__Written problem__
Rewrite the records below with "computer-use agent" changed to "screen assistant" wherever it occurs, keeping everything else the same.

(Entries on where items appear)
--- Start ---

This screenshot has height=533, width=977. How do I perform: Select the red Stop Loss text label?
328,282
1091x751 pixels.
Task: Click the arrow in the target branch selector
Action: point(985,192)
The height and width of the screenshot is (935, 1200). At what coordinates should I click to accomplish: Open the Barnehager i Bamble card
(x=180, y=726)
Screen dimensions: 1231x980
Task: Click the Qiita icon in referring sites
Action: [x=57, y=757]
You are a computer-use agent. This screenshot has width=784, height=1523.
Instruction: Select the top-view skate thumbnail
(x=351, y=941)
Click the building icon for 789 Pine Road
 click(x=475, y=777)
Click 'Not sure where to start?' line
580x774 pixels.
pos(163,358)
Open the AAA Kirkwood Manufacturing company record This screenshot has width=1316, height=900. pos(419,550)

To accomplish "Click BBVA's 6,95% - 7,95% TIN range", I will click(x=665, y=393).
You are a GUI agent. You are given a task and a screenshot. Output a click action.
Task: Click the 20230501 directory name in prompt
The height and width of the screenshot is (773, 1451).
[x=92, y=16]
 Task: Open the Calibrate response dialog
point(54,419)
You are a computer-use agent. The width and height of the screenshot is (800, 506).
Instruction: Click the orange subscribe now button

--- End ---

__Final result__
This screenshot has height=533, width=977. How do I perform: Select the red Stop Loss text label?
328,282
1091x751 pixels.
Task: Click the arrow in the target branch selector
Action: point(985,192)
The height and width of the screenshot is (935, 1200). At what coordinates should I click to accomplish: Open the Barnehager i Bamble card
(x=180, y=726)
Screen dimensions: 1231x980
Task: Click the Qiita icon in referring sites
Action: [x=57, y=757]
You are a screen assistant. This screenshot has width=784, height=1523.
Instruction: Select the top-view skate thumbnail
(x=351, y=941)
Click the building icon for 789 Pine Road
 click(x=475, y=777)
Click 'Not sure where to start?' line
580x774 pixels.
pos(163,358)
Open the AAA Kirkwood Manufacturing company record This screenshot has width=1316, height=900. pos(419,550)

To accomplish "Click BBVA's 6,95% - 7,95% TIN range", I will click(x=665, y=393).
You are a GUI agent. You are given a task and a screenshot. Output a click action.
Task: Click the 20230501 directory name in prompt
The height and width of the screenshot is (773, 1451).
[x=92, y=16]
 Task: Open the Calibrate response dialog
point(54,419)
You are a screen assistant. The width and height of the screenshot is (800, 506).
Instruction: Click the orange subscribe now button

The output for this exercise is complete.